Interactions between Macrophages and Cyst-Lining Epithelial Cells Promote Kidney Cyst Growth in Pkd1-Deficient Mice

Autosomal-dominant polycystic kidney disease (ADPKD) is the leading inherited renal disease worldwide. The proproliferative function of macrophages is associated with late-stage cyst enlargement in mice with PKD; however, the way in which macrophages act on cyst-lining epithelial cells (CLECs) has not been well elucidated.

Interactions between macrophages and CLECs promote cyst growth. ARG1 is a key molecule involved in this process and is a potential therapeutic target to help delay ADPKD progression.

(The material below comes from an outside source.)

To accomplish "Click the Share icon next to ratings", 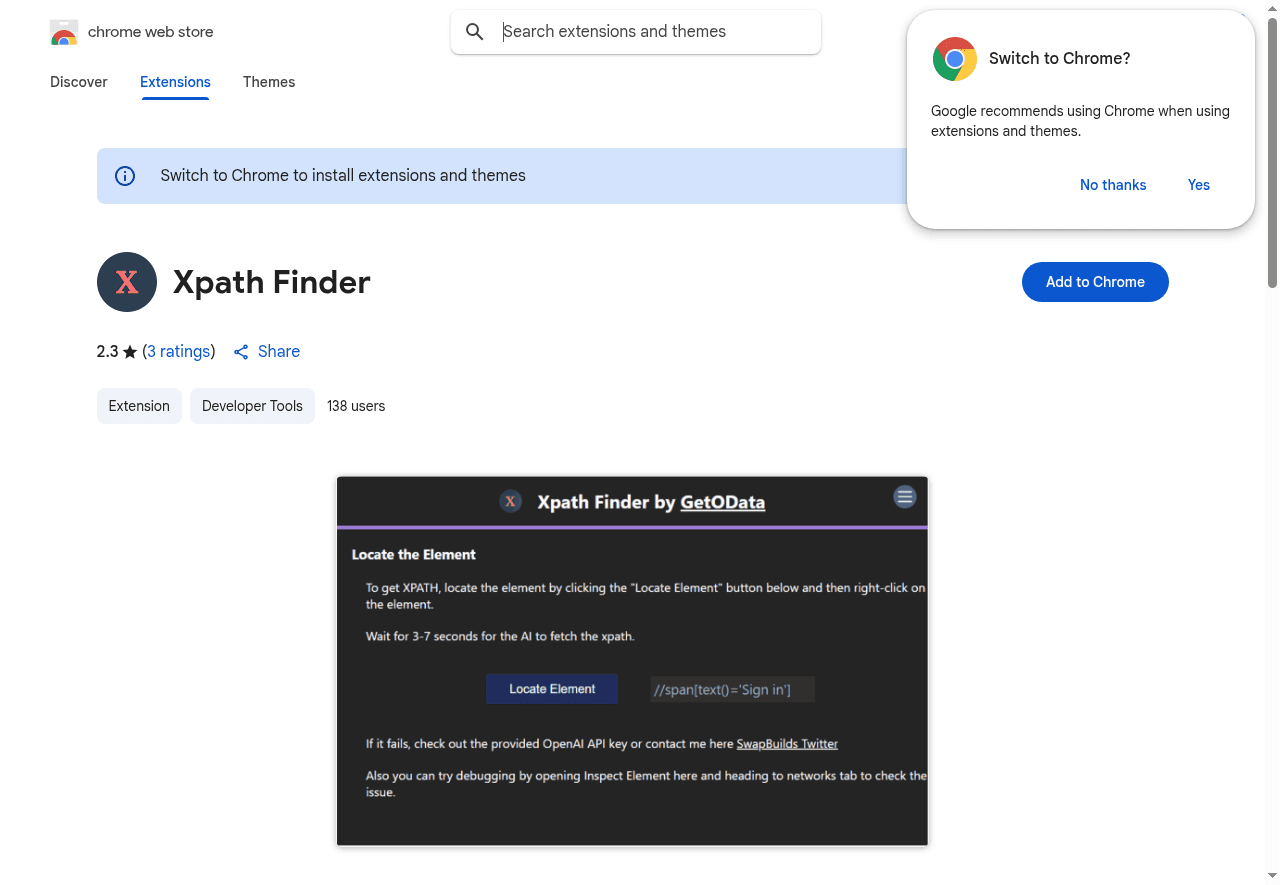I will [240, 351].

We generated a rapid-onset PKD mouse model by inactivating Pkd1 on postnatal day 10 (P10) and compared cell proliferation and differential gene expression in kidney tissues of the PKD mice and wild-type (WT) littermates.

The cystic phenotype was dominant from P18. A distinct peak in cell proliferation in polycystic kidneys during P22-P30 was closely related to late-stage cyst growth. Comparisons of gene expression profiles in kidney tissues at P22 and P30 in PKD and WT mice revealed that arginine metabolism was significantly activated; 204 differentially expressed genes (DEGs), including Arg1, an arginine metabolism-associated gene, were identified in late-stage polycystic kidneys. The Arg1-encoded protein, arginase-1 (ARG1), was predominantly expressed in macrophages in a time-dependent manner. Multiple-stage macrophage depletion verified that macrophages expressing high ARG1 levels accounted for late-stage cyst enlargement, and inhibiting ARG1 activity significantly retarded cyst growth and effectively lowered the proliferative indices in polycystic kidneys. In vitro experiments revealed that macrophages stimulated CLEC proliferation, and that L-lactic acid, primarily generated by CLECs, significantly upregulated ARG1 expression and increased polyamine synthesis in macrophages. Conclusions: Interactions between macrophages and CLECs promote cyst growth. ARG1 is a key molecule involved in this process and is a potential therapeutic target to help delay ADPKD progression.